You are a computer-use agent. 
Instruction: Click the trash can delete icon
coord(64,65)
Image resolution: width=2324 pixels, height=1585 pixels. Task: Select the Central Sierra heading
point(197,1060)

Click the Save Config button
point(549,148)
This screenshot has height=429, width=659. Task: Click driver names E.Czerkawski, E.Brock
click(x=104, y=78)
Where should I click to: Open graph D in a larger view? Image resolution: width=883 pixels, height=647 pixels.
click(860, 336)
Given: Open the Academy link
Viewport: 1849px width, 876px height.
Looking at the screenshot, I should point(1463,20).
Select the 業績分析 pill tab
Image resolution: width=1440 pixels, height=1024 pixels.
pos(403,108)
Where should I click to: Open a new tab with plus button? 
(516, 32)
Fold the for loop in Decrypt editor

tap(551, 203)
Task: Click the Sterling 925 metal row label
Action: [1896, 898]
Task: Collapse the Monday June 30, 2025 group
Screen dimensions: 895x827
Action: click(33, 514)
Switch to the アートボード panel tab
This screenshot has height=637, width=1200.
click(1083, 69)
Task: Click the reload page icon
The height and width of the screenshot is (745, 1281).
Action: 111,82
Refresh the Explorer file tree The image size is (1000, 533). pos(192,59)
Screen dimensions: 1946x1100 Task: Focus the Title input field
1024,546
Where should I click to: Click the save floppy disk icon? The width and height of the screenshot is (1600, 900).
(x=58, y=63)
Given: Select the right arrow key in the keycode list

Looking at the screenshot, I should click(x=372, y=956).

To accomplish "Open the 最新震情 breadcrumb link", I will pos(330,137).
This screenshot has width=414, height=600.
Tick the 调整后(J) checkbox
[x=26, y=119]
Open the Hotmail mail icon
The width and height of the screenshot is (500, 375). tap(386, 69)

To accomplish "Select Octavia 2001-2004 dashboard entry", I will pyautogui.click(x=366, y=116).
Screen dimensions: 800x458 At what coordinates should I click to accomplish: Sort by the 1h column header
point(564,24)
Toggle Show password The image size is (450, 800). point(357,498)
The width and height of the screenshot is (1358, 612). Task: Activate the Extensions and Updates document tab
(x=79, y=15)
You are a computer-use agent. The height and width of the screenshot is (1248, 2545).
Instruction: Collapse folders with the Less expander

□ □ □ □ □ □ □

WRITTEN INSTRUCTION:
Reproduce the listing verbatim, starting at its first line and ending at the line that contains "pos(403,108)", with both of those lines included.

TASK SOLUTION:
You are a computer-use agent. 
Instruction: Click the trash can delete icon
coord(64,65)
Image resolution: width=2324 pixels, height=1585 pixels. Task: Select the Central Sierra heading
point(197,1060)

Click the Save Config button
point(549,148)
This screenshot has height=429, width=659. Task: Click driver names E.Czerkawski, E.Brock
click(x=104, y=78)
Where should I click to: Open graph D in a larger view? Image resolution: width=883 pixels, height=647 pixels.
click(860, 336)
Given: Open the Academy link
Viewport: 1849px width, 876px height.
Looking at the screenshot, I should point(1463,20).
Select the 業績分析 pill tab
Image resolution: width=1440 pixels, height=1024 pixels.
pos(403,108)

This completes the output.